EXERCISE REQUIREMENTS —
Lift out, unaltered, the lines of the material below between the line holding "Task: Open the Upload Delivery files task" and the line holding "Task: Click the Saudi Arabia flag icon", counting both.

DATA FOR ANALYSIS —
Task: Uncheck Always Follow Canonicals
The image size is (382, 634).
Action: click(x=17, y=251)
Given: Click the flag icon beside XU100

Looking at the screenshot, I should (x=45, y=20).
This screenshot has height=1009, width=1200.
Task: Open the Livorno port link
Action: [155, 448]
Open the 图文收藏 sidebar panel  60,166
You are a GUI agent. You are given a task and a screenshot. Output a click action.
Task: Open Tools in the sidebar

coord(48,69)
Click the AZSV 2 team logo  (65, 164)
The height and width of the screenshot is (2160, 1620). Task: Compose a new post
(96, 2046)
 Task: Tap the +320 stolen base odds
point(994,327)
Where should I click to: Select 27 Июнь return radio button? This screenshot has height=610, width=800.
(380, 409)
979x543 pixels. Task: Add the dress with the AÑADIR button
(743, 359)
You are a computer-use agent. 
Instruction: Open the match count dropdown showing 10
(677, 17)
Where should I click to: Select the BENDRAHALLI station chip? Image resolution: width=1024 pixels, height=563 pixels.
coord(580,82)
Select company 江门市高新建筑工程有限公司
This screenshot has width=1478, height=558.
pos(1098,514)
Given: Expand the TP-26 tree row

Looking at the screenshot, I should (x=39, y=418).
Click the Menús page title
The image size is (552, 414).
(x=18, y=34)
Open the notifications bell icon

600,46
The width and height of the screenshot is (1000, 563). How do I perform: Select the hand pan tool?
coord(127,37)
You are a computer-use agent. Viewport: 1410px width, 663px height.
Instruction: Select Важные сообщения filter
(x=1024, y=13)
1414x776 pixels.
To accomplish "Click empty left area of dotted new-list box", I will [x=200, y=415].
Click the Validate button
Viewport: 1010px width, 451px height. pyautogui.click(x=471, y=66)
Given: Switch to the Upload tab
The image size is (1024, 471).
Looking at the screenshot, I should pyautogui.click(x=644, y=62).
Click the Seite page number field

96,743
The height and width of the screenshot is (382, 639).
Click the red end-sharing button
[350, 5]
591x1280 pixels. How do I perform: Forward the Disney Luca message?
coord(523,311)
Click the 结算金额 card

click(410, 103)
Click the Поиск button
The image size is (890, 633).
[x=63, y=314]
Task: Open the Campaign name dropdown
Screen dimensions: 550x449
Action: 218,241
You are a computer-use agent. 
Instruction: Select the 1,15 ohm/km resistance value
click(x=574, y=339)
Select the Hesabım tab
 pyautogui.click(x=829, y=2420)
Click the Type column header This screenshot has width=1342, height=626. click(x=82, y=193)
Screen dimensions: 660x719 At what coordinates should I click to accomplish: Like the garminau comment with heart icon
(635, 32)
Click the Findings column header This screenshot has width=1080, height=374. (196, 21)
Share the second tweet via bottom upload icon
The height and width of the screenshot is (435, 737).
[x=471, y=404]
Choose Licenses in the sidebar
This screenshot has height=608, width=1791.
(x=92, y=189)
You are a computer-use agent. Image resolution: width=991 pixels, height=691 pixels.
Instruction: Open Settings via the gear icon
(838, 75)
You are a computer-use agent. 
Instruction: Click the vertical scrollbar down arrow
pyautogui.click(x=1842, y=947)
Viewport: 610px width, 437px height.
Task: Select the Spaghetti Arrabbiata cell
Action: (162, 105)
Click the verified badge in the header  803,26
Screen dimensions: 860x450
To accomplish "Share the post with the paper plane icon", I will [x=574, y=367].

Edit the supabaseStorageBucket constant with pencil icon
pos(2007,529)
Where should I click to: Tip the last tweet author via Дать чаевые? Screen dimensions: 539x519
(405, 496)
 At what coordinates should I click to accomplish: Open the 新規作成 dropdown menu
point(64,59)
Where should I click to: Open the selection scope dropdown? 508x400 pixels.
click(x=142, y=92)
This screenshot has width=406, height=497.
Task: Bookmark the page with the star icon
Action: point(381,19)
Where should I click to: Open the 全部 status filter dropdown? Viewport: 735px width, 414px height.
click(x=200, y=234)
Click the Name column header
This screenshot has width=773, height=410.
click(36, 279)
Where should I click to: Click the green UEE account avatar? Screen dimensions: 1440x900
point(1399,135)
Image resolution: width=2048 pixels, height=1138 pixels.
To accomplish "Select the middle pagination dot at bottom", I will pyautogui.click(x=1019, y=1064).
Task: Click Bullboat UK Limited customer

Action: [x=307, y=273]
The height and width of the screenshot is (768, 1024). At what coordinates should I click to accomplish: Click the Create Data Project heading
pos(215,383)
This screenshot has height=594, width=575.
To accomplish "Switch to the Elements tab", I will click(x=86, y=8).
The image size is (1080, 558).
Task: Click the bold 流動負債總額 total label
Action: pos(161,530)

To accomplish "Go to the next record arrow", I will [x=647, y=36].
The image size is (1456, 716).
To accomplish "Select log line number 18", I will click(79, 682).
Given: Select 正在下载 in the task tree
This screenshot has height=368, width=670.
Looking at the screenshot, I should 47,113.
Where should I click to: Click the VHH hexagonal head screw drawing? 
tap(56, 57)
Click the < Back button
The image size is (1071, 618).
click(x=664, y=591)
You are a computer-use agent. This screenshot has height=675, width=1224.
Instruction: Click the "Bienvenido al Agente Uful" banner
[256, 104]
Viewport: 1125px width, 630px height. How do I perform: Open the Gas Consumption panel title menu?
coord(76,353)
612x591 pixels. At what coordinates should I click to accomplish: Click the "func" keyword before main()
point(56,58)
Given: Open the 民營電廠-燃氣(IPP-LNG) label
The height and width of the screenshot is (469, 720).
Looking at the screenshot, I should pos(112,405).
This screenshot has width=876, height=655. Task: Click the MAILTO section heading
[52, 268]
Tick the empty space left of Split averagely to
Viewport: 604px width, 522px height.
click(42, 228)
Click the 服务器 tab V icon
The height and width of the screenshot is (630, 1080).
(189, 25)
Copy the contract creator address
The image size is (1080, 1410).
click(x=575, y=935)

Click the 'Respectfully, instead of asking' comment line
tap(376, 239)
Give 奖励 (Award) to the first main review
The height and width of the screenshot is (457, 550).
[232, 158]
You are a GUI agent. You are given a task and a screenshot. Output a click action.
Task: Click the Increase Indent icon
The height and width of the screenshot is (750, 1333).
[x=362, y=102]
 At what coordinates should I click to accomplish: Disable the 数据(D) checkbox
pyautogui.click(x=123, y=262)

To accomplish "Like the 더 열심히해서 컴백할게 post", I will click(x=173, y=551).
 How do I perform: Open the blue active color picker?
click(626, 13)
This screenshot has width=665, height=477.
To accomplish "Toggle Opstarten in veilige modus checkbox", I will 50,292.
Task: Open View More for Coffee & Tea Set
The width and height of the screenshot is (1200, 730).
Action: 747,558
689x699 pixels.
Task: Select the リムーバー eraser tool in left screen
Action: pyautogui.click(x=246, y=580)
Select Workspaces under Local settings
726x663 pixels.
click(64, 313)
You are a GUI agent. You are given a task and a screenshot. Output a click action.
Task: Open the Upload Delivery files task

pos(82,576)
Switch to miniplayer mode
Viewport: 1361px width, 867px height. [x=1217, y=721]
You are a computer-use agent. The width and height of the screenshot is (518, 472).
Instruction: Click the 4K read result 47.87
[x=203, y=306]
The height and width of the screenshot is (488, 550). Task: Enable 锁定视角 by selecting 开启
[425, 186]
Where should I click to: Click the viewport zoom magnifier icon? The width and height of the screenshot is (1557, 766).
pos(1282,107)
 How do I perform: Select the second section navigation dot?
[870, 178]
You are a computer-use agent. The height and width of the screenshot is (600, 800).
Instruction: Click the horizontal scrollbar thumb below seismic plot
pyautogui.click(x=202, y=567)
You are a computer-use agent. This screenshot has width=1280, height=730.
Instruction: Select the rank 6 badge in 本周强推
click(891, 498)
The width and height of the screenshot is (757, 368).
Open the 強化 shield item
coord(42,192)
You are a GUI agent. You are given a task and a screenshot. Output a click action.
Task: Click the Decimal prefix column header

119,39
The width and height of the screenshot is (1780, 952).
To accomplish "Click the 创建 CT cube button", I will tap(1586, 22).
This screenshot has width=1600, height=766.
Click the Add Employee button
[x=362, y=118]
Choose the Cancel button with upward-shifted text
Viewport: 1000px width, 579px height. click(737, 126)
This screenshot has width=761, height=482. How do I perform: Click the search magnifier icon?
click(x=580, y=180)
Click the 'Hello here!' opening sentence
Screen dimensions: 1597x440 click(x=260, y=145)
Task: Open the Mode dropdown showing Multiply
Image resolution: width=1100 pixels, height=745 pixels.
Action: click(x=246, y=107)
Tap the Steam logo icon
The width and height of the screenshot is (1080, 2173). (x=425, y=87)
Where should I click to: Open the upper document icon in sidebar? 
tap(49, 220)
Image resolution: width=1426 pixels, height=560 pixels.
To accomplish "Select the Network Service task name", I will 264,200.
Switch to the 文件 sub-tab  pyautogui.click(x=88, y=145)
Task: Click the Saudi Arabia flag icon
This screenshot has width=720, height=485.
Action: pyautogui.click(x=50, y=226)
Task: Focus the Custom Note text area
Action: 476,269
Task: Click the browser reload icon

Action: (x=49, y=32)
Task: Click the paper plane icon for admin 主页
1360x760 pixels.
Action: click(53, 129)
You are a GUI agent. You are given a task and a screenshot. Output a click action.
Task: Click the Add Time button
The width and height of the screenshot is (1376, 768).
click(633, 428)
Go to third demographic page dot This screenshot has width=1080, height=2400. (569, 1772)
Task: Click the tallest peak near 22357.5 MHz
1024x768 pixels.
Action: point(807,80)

REPLY TO THE EXERCISE —
Task: Open the Upload Delivery files task

pos(82,576)
Switch to miniplayer mode
Viewport: 1361px width, 867px height. [x=1217, y=721]
You are a computer-use agent. The width and height of the screenshot is (518, 472).
Instruction: Click the 4K read result 47.87
[x=203, y=306]
The height and width of the screenshot is (488, 550). Task: Enable 锁定视角 by selecting 开启
[425, 186]
Where should I click to: Click the viewport zoom magnifier icon? The width and height of the screenshot is (1557, 766).
pos(1282,107)
 How do I perform: Select the second section navigation dot?
[870, 178]
You are a computer-use agent. The height and width of the screenshot is (600, 800).
Instruction: Click the horizontal scrollbar thumb below seismic plot
pyautogui.click(x=202, y=567)
You are a computer-use agent. This screenshot has width=1280, height=730.
Instruction: Select the rank 6 badge in 本周强推
click(891, 498)
The width and height of the screenshot is (757, 368).
Open the 強化 shield item
coord(42,192)
You are a GUI agent. You are given a task and a screenshot. Output a click action.
Task: Click the Decimal prefix column header

119,39
The width and height of the screenshot is (1780, 952).
To accomplish "Click the 创建 CT cube button", I will tap(1586, 22).
This screenshot has width=1600, height=766.
Click the Add Employee button
[x=362, y=118]
Choose the Cancel button with upward-shifted text
Viewport: 1000px width, 579px height. click(737, 126)
This screenshot has width=761, height=482. How do I perform: Click the search magnifier icon?
click(x=580, y=180)
Click the 'Hello here!' opening sentence
Screen dimensions: 1597x440 click(x=260, y=145)
Task: Open the Mode dropdown showing Multiply
Image resolution: width=1100 pixels, height=745 pixels.
Action: click(x=246, y=107)
Tap the Steam logo icon
The width and height of the screenshot is (1080, 2173). (x=425, y=87)
Where should I click to: Open the upper document icon in sidebar? 
tap(49, 220)
Image resolution: width=1426 pixels, height=560 pixels.
To accomplish "Select the Network Service task name", I will 264,200.
Switch to the 文件 sub-tab  pyautogui.click(x=88, y=145)
Task: Click the Saudi Arabia flag icon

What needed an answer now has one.